W3C Specifications

A great advantage of open standards is that the specifications for these standards are freely available. This makes it easier to find official answers about using these standards, as well as learning more about how to better take advantage of each standard. RDF and related standards are produced by the W3C, the same standards body that oversees standards such as HTML and CSS.

Resource Description Framework (RDF)

  • RDF Concepts and Abstract Syntax This specification provides a good introduction to basic concepts of RDF (for example, triples, IRIs and URIs, literals, and blank nodes) and the available built-in datatypes that you can use for your data.

  • RDF Turtle This spells out all the syntax possibilities for the Turtle syntax used to serialize RDF triples as text files. While the RDF “Concepts and Abstract Syntax” specification mentioned above explains what all the key concepts are, this document shows the specific syntax to encode those concepts and datatypes in your data.

  • RDF-star and SPARQL-star Final Community Group Report RDF-star provides a way to let RDF triples themselves serve as the subjects or objects of triples. For example, let’s say that:

    • You have a triple stating that employee38 has a jobTitle of ‘Assistant Designer’.

    • employee22 told you this fact about employee38.

    RDF-star gives you a way to create a triple with a subject of employee22, a predicate of statedThat, and an object that consists of the triple (employee38 jobTitle ‘Assistant Designer’)”. In other words, the triple about the employee38 job title is the object of the triple about employee22.

    SPARQL-star lets you query for such triples.
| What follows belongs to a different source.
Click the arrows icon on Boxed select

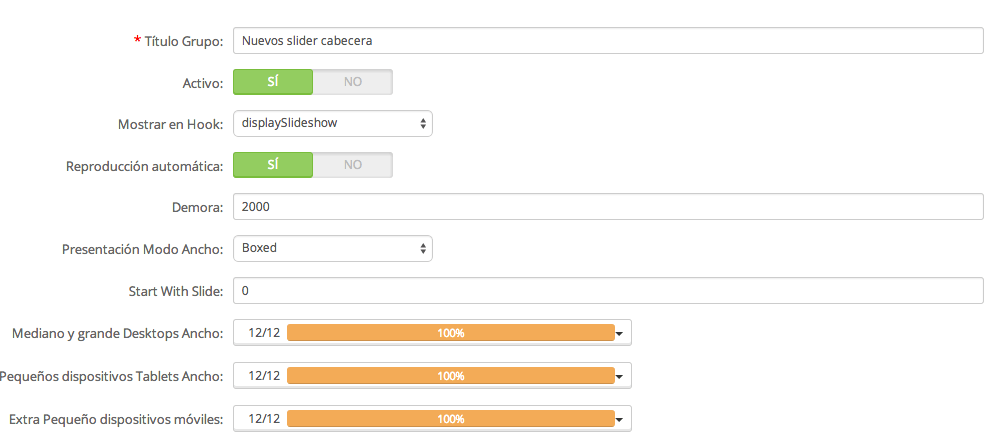click(x=423, y=248)
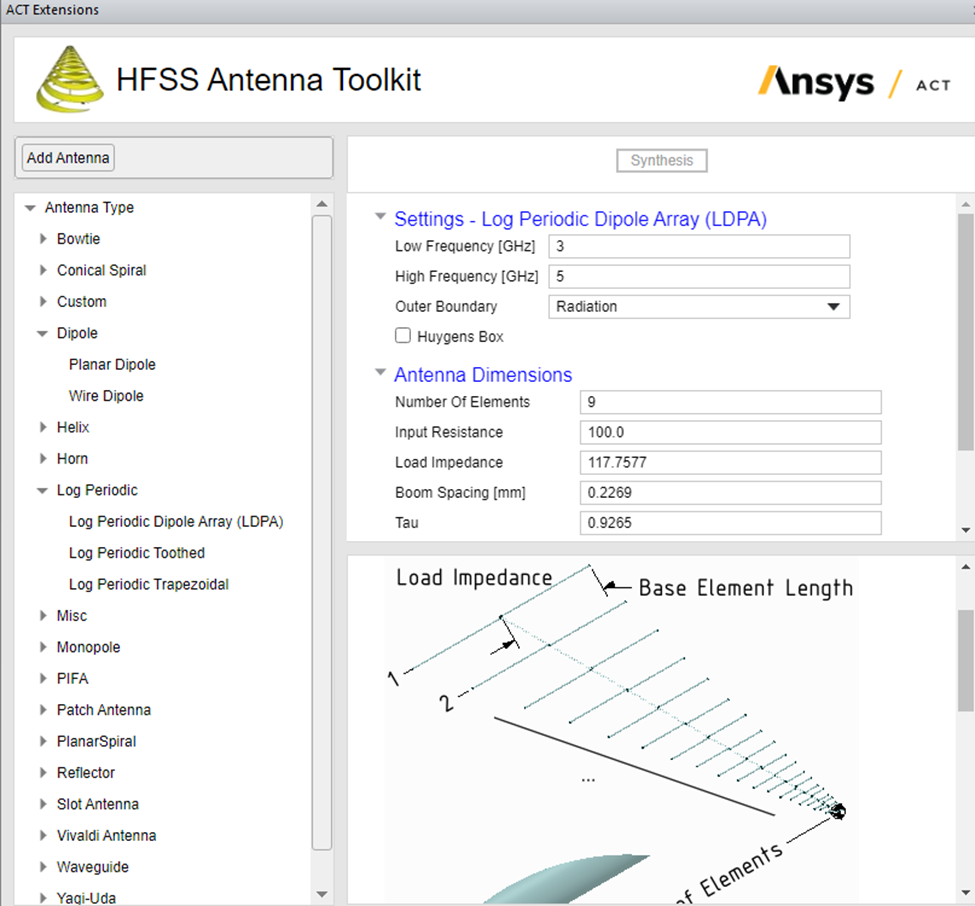
Task: Click the Tau input field
Action: point(730,522)
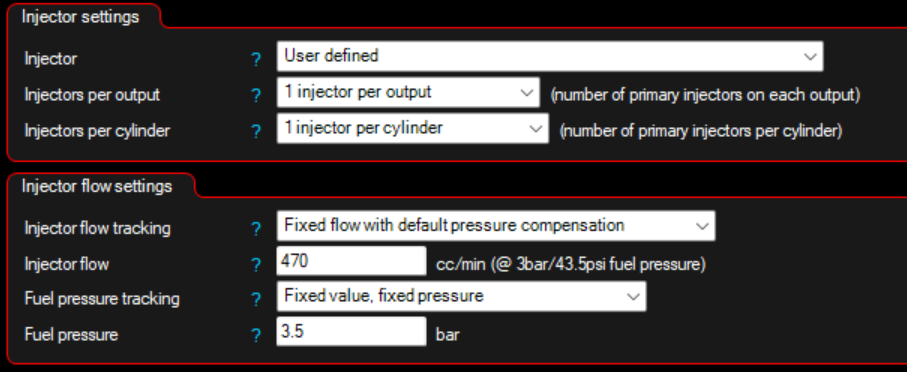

RDF-star and SPARQL-star improve on the “reification” mechanisms used earlier in RDF’s history, which this Community Group Report describes as “verbose and cumbersome.” While this Community Group Report is currently the most official W3C document about RDF-star and SPARQL-star, it is not a Recommendation, or official W3C standard. Its contents will be incorporated into the eventual 1.2 updates to the RDF and SPARQL Recommendations. Meanwhile, though, this is a useful document to learn exactly how RDF-star and SPARQL-star work.

SPARQL Protocol and Query Language

Note

See also the GraphDB documentation page about its SPARQL Compliance and, in the previous section, the “RDF-star and SPARQL-star Final Community Group Report.”
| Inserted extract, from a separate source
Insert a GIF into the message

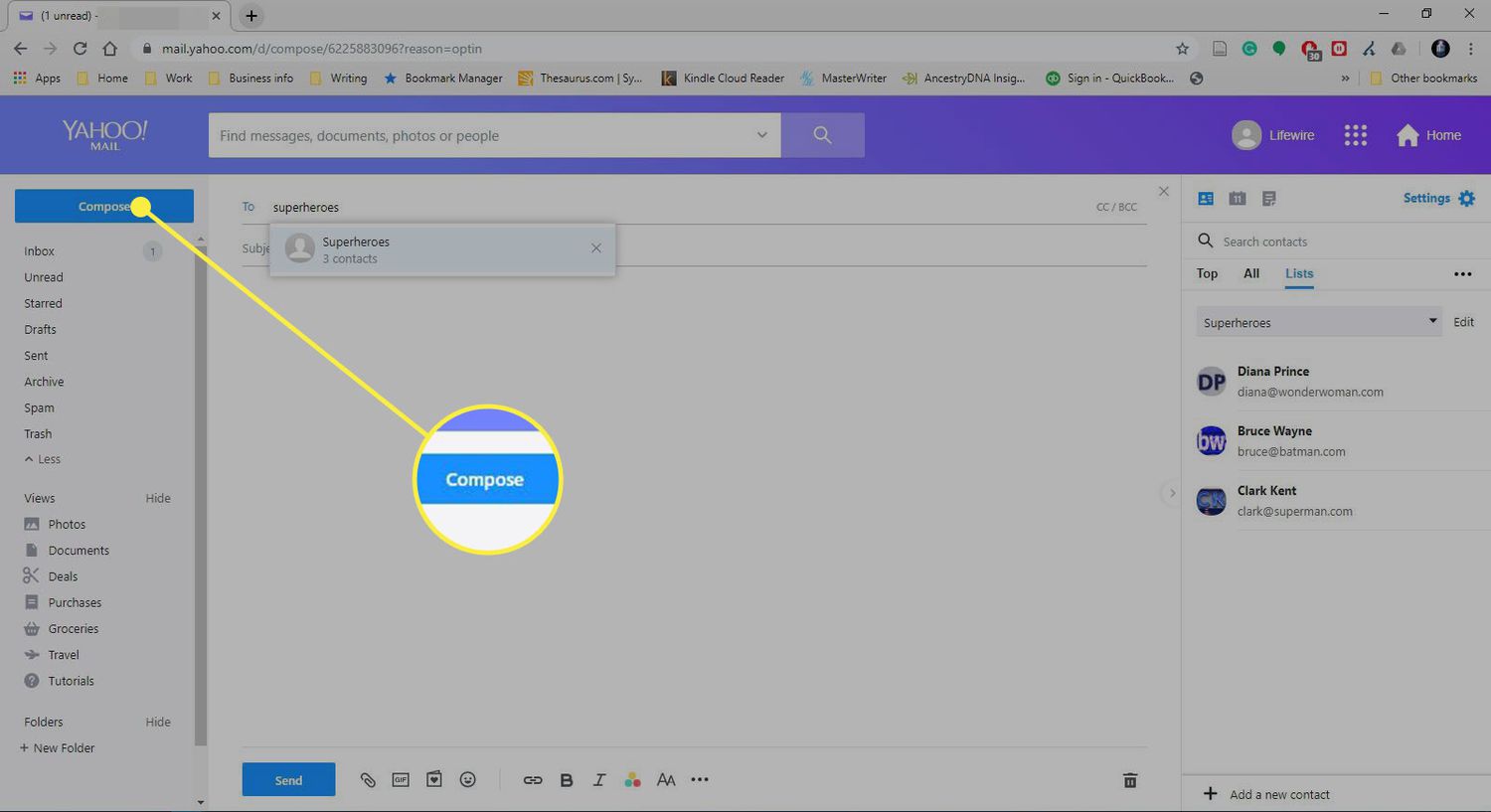401,779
  • SPARQL Overview For most people, “SPARQL” refers to the query language, but there is actually a set of specification describing the query language and other related capabilities. For example, the JSON, CSV and TSV, and XML query result formats each have their own specification. This document describes a little about each of the SPARQL specifications and where to find out more.
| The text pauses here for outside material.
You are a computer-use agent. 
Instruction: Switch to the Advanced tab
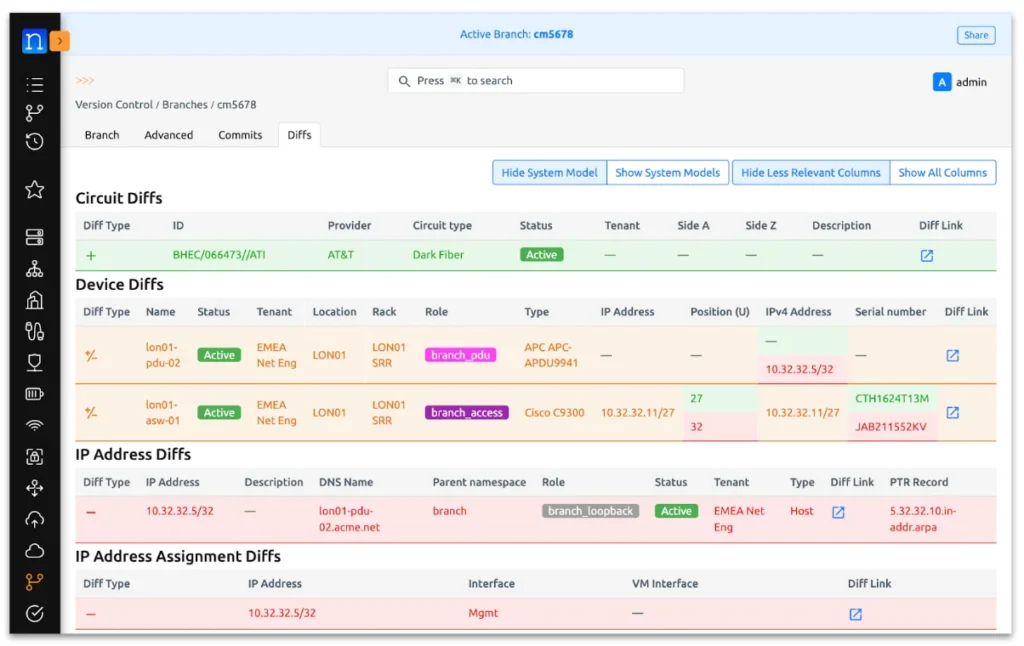coord(168,135)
  • SPARQL Query Language This is the official specification of all the syntax that is available to create SPARQL SELECT, CONSTRUCT, ASK, and DESCRIBE queries. This includes all the functions that these queries may call; an occasional review of that section in this specification’s table of contents can provide a reminder of just how many useful functions are available.

  • SPARQL Update This shows all the ways to create an update request (essentially, a specialized query) that inserts and deletes triples in a graph store. This specification also covers operations that you can perform on named graphs such as creating, loading, and dropping them. The Updating Data section of the GraphDB documentation has further information about doing this with data in GraphDB repositories.

  • SPARQL Protocol As this specification says, the SPARQL Protocol “describes a means for conveying SPARQL queries and updates to a SPARQL processing service and returning the results via HTTP to the entity that requested them.” GraphDB supports this specification via its SPARQL endpoint.

  • SPARQL Graph Store HTTP Protocol This specification “describes the use of HTTP operations for the purpose of managing a collection of RDF graphs [as] an alternative to the SPARQL 1.1 Update protocol.” GraphDB’s support for this specification is described in the Graph Store HTTP Protocol section of the documentation.

  • SPARQL Federated Query This document shows how to express queries across diverse data sources. GraphDB’s support for this specification is described on the SPARQL Federation documentation page.

Schemas, Ontologies, and Data Validation

  • RDF Schema (Often abbreviated as RDFS) This is one of the original RDF specifications. it describes the specialized classes and properties that let you use RDF triples to create schemas (for example, by defining classes, properties, and the relationships between them) and build on other existing schemas. For more on GraphDB’s support of RDFS, see RDF Schema (RDFS).

  • OWL 2 Web Ontology Language Document Overview OWL 2 is the most recent version of the set of OWL standards and profiles. This document provides an overview of OWL specifications and where to find out more about each. (See also The Web Ontology Language (OWL) and its dialects and OWL Compliance for more on GraphDB’s support of OWL.)

  • Shapes Constraint Language (SHACL) The Shapes Constraint Language lets you validate RDF graphs against a set of conditions—for example, to check whether all the instances of a given class have values in their required properties or that certain values are within a specified range. This document shows how to describe all of the different constraints that may be applied. The GraphDB SHACL Validation page shows how to implement these in a GraphDB repository.